Nessuno riconobbe Caterina nel nuovo abbigliamento, per la verità neppure se stessa, se si fosse guardata allo specchio, nemmeno il parroco che ogni domenica era chiamato al lavaggio dei suoi peccati inesistenti.
-Caterina, disse Aldo con la voce tremante, ma forse era colpa dell’emozione.
-Aldo, si fece sfuggire Caterina rispondendo punto per punto.
La realtà è peggio di qualsiasi cosa, avrebbe, per esempio, voluto dire, oppure che lei non sapeva di possedere tanta scioltezza sotto le piante dei piedi, ma quella sera il vento rubava anche le cose non dette per portarsele a spasso per ogni dove, ossia dove servivano e c’era qualcuno così dolce da accoglierle.
Lo scirocco divenne ad un tratto tanto intenso che si appropriò del ballo, ne guidò le fluttuazioni e i salti, li congiunse in una tale simmetria che ognuno sembrava cominciare sul confine dell’altro e il pulviscolo che li avvolgeva, vetroso forse, si mise a brillare perché la luna ce la mise tutta a circondarli di un alone.
E a questo punto il vento, che quella sera si sentiva anche più possente della luna, si impuntò sulle suole delle loro scarpe tanto da sollevarle con la stessa ordinaria tranquillità con cui di solito s’intestardiva con un pezzo di carta di giornale o un sacchetto di plastica. Caterina e Aldo cominciarono a sorvolare i tetti, le strade sfiancate da milioni di passi e di pene, il fiume senza fine che trasporta il suo peso dalla cima dei monti all’ampiezza stupita del mare, il camposanto che custodisce l’eterna pace. E poi via, sempre più in alto, nella Via Lattea, verso il luogo miracoloso dove gli umani usano deporre i propri miraggi.

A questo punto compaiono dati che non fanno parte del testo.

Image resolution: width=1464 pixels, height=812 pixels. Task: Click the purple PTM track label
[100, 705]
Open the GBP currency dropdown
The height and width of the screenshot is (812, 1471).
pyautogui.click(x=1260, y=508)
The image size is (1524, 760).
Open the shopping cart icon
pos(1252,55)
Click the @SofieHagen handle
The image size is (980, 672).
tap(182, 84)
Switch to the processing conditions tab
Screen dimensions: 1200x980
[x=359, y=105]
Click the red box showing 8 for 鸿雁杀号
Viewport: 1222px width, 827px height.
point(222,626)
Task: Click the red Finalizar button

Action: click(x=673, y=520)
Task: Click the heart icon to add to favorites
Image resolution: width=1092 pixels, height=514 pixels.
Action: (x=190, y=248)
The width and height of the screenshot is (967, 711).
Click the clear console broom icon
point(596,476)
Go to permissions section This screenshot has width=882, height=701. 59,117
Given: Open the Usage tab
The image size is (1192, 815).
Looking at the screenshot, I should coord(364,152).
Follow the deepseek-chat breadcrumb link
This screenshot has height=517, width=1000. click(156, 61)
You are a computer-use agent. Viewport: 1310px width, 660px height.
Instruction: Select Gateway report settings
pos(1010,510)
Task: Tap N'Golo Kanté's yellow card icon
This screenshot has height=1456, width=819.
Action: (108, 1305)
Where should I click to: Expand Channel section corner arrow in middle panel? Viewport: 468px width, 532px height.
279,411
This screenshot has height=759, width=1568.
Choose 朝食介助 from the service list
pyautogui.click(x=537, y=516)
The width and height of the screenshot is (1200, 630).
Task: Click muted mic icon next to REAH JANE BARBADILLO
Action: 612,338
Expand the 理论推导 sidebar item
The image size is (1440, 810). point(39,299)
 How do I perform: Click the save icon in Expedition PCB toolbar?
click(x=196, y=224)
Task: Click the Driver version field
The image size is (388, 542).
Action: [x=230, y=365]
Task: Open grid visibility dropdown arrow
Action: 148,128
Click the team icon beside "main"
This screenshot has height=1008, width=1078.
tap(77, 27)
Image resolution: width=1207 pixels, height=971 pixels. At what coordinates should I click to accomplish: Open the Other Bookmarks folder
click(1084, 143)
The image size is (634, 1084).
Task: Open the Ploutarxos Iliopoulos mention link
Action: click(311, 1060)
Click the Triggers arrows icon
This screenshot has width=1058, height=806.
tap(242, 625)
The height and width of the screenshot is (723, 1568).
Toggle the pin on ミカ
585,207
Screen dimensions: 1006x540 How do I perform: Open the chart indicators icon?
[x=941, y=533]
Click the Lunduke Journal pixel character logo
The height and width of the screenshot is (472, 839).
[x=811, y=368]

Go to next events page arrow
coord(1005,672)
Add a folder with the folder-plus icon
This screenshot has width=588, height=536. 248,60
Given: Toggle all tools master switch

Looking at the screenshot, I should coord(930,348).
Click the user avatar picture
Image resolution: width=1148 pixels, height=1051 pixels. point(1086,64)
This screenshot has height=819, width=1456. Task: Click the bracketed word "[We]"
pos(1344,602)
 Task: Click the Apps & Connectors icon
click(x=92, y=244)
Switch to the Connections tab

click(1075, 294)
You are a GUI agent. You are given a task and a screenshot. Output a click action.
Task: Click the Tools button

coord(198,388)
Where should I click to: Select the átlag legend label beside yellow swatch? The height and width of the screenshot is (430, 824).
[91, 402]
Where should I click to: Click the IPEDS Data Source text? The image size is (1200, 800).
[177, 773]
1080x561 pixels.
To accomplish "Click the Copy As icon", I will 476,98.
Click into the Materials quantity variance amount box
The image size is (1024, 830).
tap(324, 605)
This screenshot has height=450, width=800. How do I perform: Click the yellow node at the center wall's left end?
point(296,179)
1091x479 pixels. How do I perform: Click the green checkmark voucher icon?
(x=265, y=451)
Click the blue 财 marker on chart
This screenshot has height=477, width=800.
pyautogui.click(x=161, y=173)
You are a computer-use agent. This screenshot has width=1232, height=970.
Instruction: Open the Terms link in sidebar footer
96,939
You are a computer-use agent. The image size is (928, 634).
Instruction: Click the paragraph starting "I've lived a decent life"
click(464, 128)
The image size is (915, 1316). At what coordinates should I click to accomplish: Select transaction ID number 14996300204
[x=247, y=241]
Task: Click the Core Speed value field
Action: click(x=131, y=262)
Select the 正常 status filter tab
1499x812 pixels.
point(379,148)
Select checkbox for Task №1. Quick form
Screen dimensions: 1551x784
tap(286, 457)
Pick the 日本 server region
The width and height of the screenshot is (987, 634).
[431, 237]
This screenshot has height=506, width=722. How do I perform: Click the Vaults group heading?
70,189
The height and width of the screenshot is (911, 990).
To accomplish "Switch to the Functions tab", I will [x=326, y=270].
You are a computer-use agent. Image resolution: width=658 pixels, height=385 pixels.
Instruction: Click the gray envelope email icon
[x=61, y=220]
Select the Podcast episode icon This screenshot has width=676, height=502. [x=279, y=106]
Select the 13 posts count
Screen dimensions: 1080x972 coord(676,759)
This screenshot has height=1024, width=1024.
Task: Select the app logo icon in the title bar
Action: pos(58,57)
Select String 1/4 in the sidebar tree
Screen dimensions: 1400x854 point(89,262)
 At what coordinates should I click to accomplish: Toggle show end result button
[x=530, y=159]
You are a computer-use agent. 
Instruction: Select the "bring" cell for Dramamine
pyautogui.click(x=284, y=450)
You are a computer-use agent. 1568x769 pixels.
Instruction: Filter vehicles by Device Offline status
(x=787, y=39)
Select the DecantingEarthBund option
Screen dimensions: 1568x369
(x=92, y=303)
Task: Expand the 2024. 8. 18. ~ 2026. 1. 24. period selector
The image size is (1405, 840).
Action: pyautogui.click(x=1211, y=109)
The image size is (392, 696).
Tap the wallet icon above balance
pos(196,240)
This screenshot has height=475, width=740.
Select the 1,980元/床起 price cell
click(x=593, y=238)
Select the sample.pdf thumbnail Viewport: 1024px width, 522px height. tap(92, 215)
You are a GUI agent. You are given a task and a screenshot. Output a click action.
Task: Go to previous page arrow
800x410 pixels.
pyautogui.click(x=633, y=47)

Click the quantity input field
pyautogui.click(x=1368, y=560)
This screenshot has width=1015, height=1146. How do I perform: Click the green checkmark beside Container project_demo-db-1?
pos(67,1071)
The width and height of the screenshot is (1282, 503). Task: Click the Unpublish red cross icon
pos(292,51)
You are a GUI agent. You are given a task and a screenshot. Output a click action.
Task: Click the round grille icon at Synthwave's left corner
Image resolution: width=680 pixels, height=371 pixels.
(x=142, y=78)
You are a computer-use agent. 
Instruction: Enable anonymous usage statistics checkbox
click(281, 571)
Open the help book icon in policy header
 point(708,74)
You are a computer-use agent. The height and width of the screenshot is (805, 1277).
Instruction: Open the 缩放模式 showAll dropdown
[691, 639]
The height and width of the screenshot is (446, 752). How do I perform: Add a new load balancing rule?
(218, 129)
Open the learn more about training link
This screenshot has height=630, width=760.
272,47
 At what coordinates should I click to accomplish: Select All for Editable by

Sulla spiaggia il falò si era spento e nessuno pensò di riavviarlo appunto perché l’acqua della luna aveva avuto ragione di tutte le ombre e allora, un po’ provati e con la voce rauca, tutti si stesero sulla spiaggia a guardare la grande coperta dell’universo che, pur bellissima, non sempre riesce a tenerci caldi nel letto della terra. Ognuno pensò a se stesso, pensarono e trattennero il fiato per un lungo minuto, ma non fecero in tempo a diventare tristi.
Il più piccolo, un bimbo che appena aveva cominciato a sciogliere le parole, puntò un dito in alto e annunciò balbettando:
-Guardate lassù, che strana stella!
E suo padre che come gli altri avrebbe voluto piangere per sé e per il mondo intero, come piangeva quando aveva esattamente l’età di suo figlio, almeno quella volta cambiò idea:
-Che meraviglia! È una cometa!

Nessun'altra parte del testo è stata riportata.